# HPC - Dense matrix-matric product using vector datatypes

Last updated: 2023-03-07

The file simd-matmul.c contains a serial version of the dense matrix-matrix product of two square matrices $$p, q$$, $$r=p \times q$$. Both a “plain” and cache-efficient version are provided; the cache-efficient program transposes $$q$$ so that the product can be computed by accessing both $$p$$ and $$q^T$$ row-wise.

The cache-efficient matrix-matrix product can be modified to take advantage of SIMD instructions, since it essentially computes a number of dot products between rows of $$p$$ and rows of $$q^T$$. Indeed, the body of function scalar_matmul_tr()

    for (i=0; i<n; i++) {
for (j=0; j<n; j++) {
double s = 0.0;
for (k=0; k<n; k++) {
s += p[i*n + k] * qT[j*n + k];
}
r[i*n + j] = s;
}
}

computes the dot product of two arrays of length $$n$$ that are stored at memory addresses $$(p + i \times n)$$ and $$(\mathit{qT} + j \times n)$$, respectively.

Your goal is to use SIMD instructions to compute the dot product above using vector datatypes provided by the GCC compiler. The program guarantees that the array length $$n$$ is an integer multiple of the SIMD register length, and that all data are suitably aligned in memory.

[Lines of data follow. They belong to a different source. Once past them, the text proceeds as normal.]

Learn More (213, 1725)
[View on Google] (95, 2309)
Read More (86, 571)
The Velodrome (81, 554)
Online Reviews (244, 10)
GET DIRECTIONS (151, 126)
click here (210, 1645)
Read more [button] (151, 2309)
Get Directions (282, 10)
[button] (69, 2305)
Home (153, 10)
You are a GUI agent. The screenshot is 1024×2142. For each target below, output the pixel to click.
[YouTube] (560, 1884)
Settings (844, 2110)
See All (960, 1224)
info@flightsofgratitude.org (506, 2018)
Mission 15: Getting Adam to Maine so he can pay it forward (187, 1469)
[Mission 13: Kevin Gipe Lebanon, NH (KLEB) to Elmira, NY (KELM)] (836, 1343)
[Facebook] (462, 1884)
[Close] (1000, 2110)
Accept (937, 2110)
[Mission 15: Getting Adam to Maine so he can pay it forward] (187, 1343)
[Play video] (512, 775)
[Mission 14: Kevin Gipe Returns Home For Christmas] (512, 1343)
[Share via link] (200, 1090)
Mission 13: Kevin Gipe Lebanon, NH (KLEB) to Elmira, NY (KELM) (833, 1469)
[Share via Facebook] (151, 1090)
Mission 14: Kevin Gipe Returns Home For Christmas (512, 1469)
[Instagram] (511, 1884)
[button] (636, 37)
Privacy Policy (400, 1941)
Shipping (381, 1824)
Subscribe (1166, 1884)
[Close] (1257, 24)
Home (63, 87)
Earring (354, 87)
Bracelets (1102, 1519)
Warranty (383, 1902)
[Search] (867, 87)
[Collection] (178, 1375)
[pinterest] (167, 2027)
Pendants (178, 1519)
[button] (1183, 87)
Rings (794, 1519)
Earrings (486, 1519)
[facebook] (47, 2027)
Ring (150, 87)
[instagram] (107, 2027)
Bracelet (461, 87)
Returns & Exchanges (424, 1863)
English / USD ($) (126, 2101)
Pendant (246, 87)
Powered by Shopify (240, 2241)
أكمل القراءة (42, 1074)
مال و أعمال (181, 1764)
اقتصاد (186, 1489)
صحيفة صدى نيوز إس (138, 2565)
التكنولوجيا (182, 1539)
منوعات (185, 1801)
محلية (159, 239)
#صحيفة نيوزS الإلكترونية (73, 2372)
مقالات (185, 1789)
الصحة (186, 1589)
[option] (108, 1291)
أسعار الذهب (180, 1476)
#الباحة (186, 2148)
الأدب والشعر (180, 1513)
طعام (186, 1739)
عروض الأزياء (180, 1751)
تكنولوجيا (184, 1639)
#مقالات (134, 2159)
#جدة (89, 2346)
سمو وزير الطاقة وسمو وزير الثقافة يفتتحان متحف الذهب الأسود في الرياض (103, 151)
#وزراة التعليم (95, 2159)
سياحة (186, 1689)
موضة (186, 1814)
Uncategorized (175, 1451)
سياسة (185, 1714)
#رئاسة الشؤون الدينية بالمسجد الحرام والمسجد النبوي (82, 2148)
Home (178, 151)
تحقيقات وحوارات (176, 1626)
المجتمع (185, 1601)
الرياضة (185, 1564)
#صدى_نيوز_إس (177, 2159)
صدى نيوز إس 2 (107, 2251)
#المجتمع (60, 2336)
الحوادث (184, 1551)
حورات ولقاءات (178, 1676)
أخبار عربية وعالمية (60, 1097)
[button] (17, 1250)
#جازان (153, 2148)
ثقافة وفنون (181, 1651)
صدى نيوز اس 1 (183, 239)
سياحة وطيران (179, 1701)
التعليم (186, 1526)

This exercise uses the double data type; it is therefore necessary to define a vector datatype v2d of length 16 Bytes, containing two doubles, using the declaration:

    typedef double v2d __attribute__((vector_size(16)));
#define VLEN (sizeof(v2d)/sizeof(double))

The server isi-raptor03 supports the AVX2 instruction set, and therefore has SIMD registers of width 256 bits = 32 Bytes. You might want to make use of a wider datatype v4d containing 4 doubles instead of two.

To compile:

    gcc -march=native -O2 -std=c99 -Wall -Wpedantic -D_XOPEN_SOURCE=600 simd-matmul.c -o simd-matmul

To execute:

    ./simd-matmul [matrix size]

Example:

    ./simd-matmul 1024